### The problem
The word "scrollbar": in how many lines of the records does it appear? Reply with the number alone.

BEGIN Supplied data

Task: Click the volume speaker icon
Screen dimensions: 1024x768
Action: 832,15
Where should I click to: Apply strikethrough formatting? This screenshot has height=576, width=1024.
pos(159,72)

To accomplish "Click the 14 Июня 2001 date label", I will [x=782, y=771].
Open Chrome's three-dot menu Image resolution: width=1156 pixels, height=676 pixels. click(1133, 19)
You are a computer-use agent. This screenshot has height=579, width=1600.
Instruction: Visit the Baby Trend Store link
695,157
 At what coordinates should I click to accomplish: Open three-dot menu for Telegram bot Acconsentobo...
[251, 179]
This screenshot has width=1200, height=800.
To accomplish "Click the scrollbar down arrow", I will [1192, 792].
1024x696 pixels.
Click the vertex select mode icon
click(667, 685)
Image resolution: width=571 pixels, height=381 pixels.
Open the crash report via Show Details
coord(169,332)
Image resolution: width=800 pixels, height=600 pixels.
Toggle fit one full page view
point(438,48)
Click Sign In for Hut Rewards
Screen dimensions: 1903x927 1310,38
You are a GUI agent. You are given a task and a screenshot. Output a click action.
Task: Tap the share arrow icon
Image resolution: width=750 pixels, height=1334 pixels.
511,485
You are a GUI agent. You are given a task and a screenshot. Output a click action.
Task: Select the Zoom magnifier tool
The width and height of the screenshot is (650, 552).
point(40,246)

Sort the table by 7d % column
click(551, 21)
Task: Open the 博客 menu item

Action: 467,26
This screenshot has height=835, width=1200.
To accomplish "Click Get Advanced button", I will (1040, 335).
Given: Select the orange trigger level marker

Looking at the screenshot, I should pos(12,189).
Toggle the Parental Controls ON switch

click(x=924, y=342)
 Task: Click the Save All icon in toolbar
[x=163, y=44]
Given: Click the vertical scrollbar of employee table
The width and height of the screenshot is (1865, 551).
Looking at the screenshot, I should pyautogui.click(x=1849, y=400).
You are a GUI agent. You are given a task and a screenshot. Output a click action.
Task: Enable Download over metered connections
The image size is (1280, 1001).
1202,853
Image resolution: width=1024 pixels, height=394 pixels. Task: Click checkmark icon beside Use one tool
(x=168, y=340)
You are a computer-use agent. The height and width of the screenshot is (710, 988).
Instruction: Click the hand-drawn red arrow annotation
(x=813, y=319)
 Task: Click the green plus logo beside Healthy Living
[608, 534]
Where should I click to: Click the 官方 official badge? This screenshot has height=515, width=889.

END Supplied data

### Result of the task
2